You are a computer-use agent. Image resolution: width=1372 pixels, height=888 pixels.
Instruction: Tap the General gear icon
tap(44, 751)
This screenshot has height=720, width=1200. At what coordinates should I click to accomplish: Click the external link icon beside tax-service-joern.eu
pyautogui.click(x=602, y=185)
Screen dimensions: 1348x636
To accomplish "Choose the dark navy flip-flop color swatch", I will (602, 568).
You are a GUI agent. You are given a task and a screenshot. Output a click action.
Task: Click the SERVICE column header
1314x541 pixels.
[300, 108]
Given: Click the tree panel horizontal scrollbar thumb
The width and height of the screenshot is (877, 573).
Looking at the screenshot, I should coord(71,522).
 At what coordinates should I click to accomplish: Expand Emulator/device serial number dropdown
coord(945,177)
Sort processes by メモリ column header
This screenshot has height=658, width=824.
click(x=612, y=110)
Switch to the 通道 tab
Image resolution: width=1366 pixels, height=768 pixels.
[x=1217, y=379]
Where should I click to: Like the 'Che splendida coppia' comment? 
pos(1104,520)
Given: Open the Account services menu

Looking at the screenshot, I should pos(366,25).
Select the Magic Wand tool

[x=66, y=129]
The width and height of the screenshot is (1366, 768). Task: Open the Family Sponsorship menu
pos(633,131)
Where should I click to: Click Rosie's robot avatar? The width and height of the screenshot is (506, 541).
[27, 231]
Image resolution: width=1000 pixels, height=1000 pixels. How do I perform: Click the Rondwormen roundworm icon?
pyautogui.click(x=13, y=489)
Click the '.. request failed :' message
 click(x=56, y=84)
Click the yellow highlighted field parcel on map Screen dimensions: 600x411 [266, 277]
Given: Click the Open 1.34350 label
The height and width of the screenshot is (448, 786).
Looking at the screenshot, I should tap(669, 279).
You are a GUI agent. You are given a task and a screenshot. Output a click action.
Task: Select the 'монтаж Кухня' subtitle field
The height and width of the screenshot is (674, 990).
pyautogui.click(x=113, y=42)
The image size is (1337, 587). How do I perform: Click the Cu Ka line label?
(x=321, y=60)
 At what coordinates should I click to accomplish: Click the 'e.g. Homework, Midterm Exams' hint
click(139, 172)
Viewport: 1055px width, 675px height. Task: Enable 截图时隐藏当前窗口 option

════════════════════

* _Activity_: The records above should be set down again word for word.

* _Solved exercise_:
You are a computer-use agent. Image resolution: width=1372 pixels, height=888 pixels.
Instruction: Tap the General gear icon
tap(44, 751)
This screenshot has height=720, width=1200. At what coordinates should I click to accomplish: Click the external link icon beside tax-service-joern.eu
pyautogui.click(x=602, y=185)
Screen dimensions: 1348x636
To accomplish "Choose the dark navy flip-flop color swatch", I will (602, 568).
You are a GUI agent. You are given a task and a screenshot. Output a click action.
Task: Click the SERVICE column header
1314x541 pixels.
[300, 108]
Given: Click the tree panel horizontal scrollbar thumb
The width and height of the screenshot is (877, 573).
Looking at the screenshot, I should coord(71,522).
 At what coordinates should I click to accomplish: Expand Emulator/device serial number dropdown
coord(945,177)
Sort processes by メモリ column header
This screenshot has height=658, width=824.
click(x=612, y=110)
Switch to the 通道 tab
Image resolution: width=1366 pixels, height=768 pixels.
[x=1217, y=379]
Where should I click to: Like the 'Che splendida coppia' comment? 
pos(1104,520)
Given: Open the Account services menu

Looking at the screenshot, I should pos(366,25).
Select the Magic Wand tool

[x=66, y=129]
The width and height of the screenshot is (1366, 768). Task: Open the Family Sponsorship menu
pos(633,131)
Where should I click to: Click Rosie's robot avatar? The width and height of the screenshot is (506, 541).
[27, 231]
Image resolution: width=1000 pixels, height=1000 pixels. How do I perform: Click the Rondwormen roundworm icon?
pyautogui.click(x=13, y=489)
Click the '.. request failed :' message
 click(x=56, y=84)
Click the yellow highlighted field parcel on map Screen dimensions: 600x411 [266, 277]
Given: Click the Open 1.34350 label
The height and width of the screenshot is (448, 786).
Looking at the screenshot, I should tap(669, 279).
You are a GUI agent. You are given a task and a screenshot. Output a click action.
Task: Select the 'монтаж Кухня' subtitle field
The height and width of the screenshot is (674, 990).
pyautogui.click(x=113, y=42)
The image size is (1337, 587). How do I perform: Click the Cu Ka line label?
(x=321, y=60)
 At what coordinates should I click to accomplish: Click the 'e.g. Homework, Midterm Exams' hint
click(139, 172)
Viewport: 1055px width, 675px height. Task: Enable 截图时隐藏当前窗口 option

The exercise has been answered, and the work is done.